Start of Task input

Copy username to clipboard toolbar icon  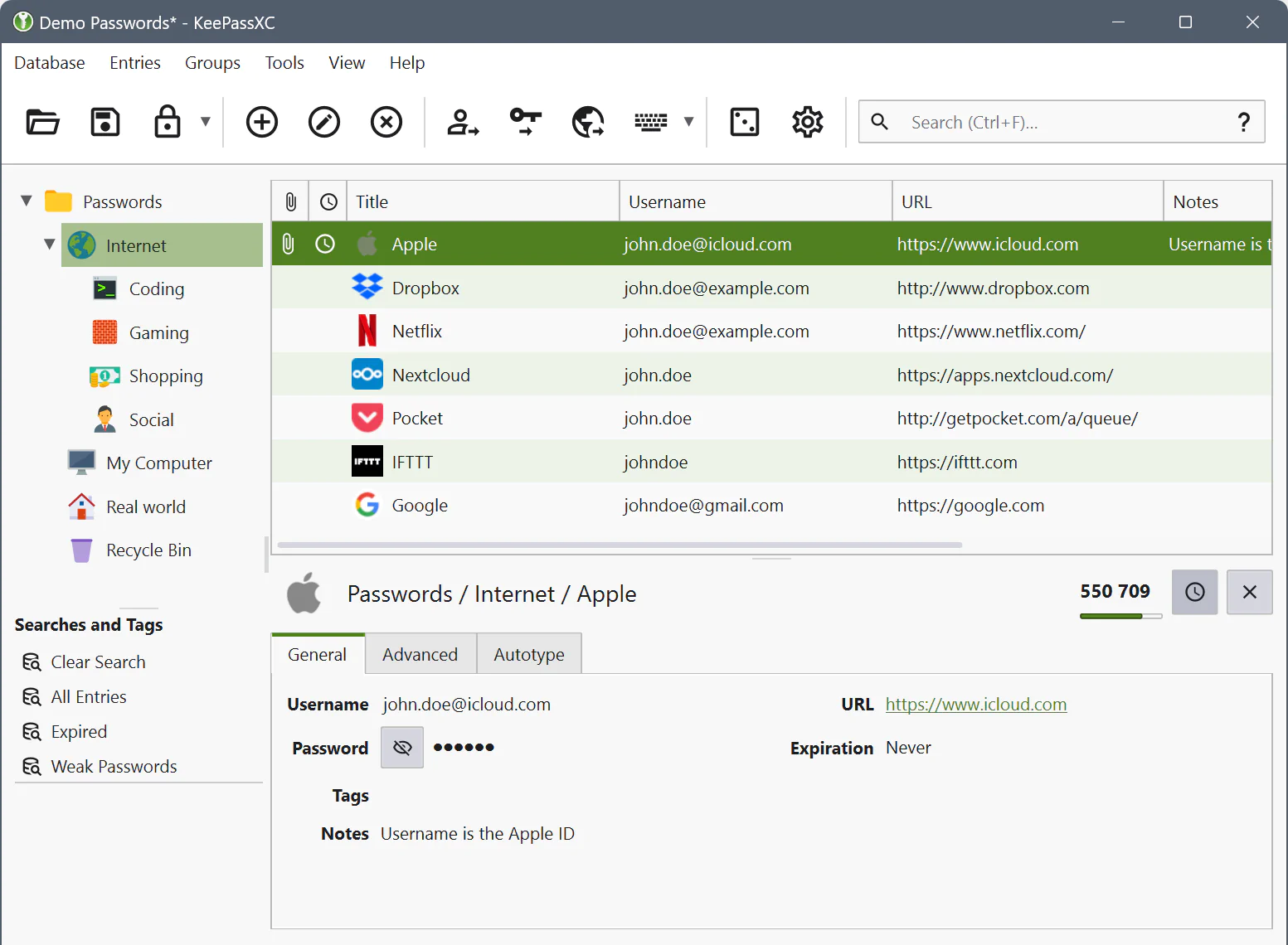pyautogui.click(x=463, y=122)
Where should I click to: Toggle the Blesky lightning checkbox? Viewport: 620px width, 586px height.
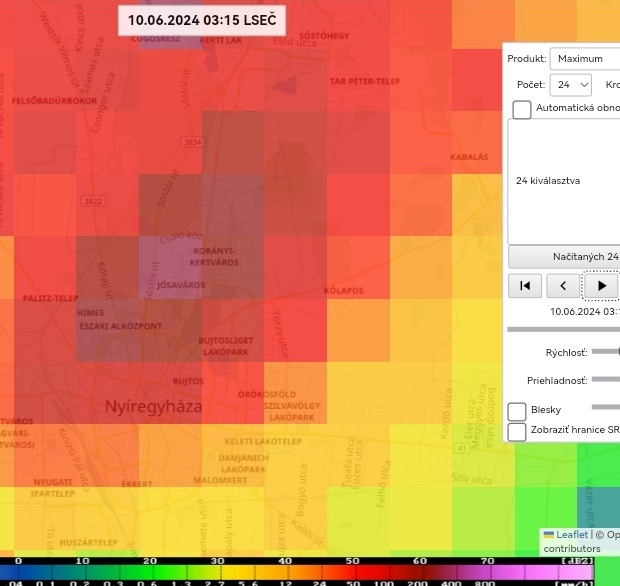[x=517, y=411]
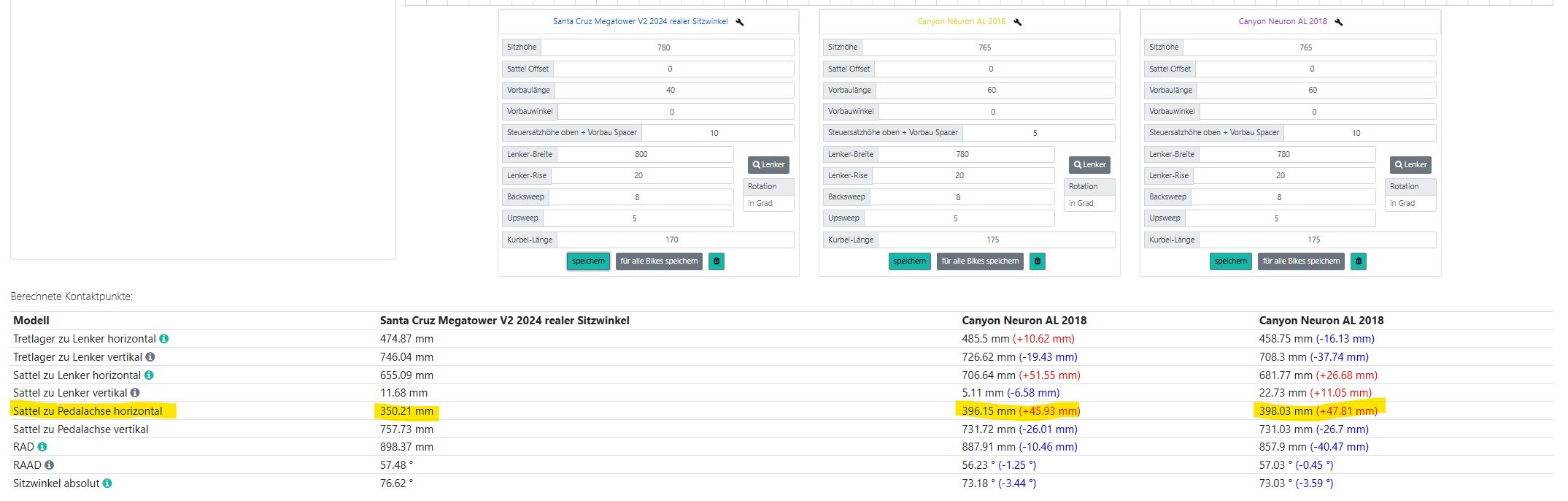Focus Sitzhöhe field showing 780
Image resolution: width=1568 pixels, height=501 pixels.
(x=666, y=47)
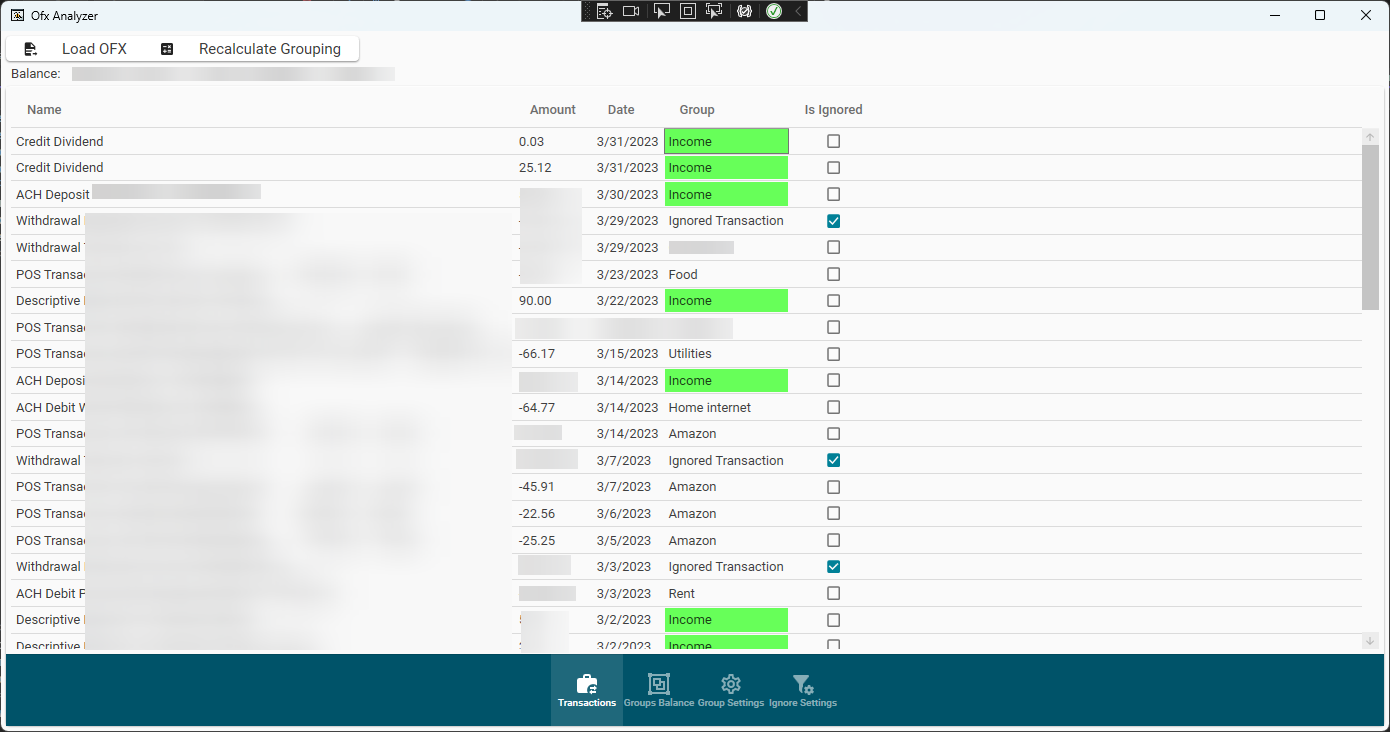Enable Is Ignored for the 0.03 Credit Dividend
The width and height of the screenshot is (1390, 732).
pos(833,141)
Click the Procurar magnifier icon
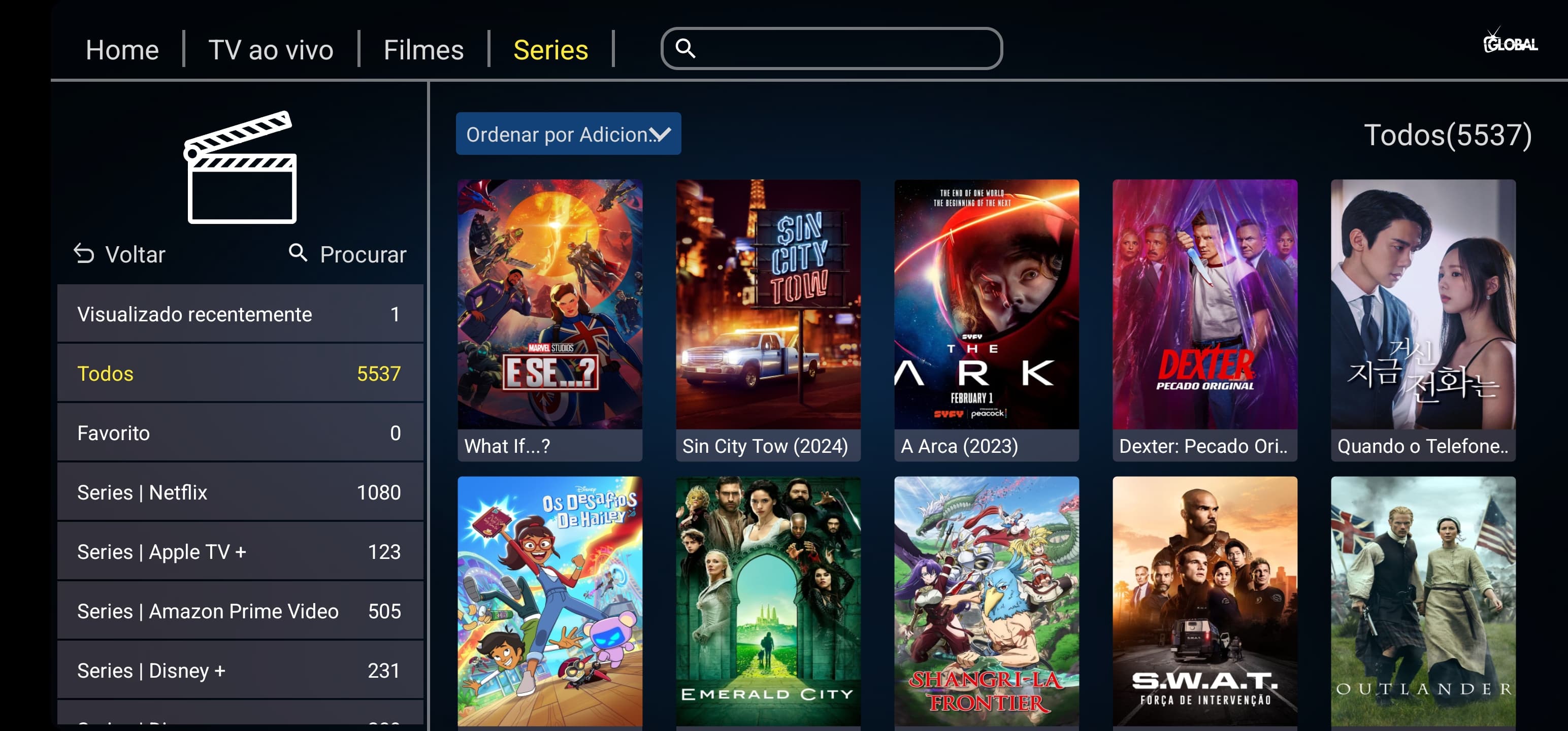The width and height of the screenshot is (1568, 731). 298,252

End of Task input

→ Exercise prompt: All lines from the one containing "Where should I" to the end of the entries should appear in the output exactly as written, with no pictures.

→ Written response:
Where should I click to: Toggle the Blesky lightning checkbox? Viewport: 620px width, 586px height.
[x=517, y=411]
Focus Sitzhöhe field showing 780
Image resolution: width=1568 pixels, height=501 pixels.
(x=666, y=47)
Enable Is Ignored for the 0.03 Credit Dividend
The width and height of the screenshot is (1390, 732).
pos(833,141)
Click the Procurar magnifier icon
The width and height of the screenshot is (1568, 731). 298,252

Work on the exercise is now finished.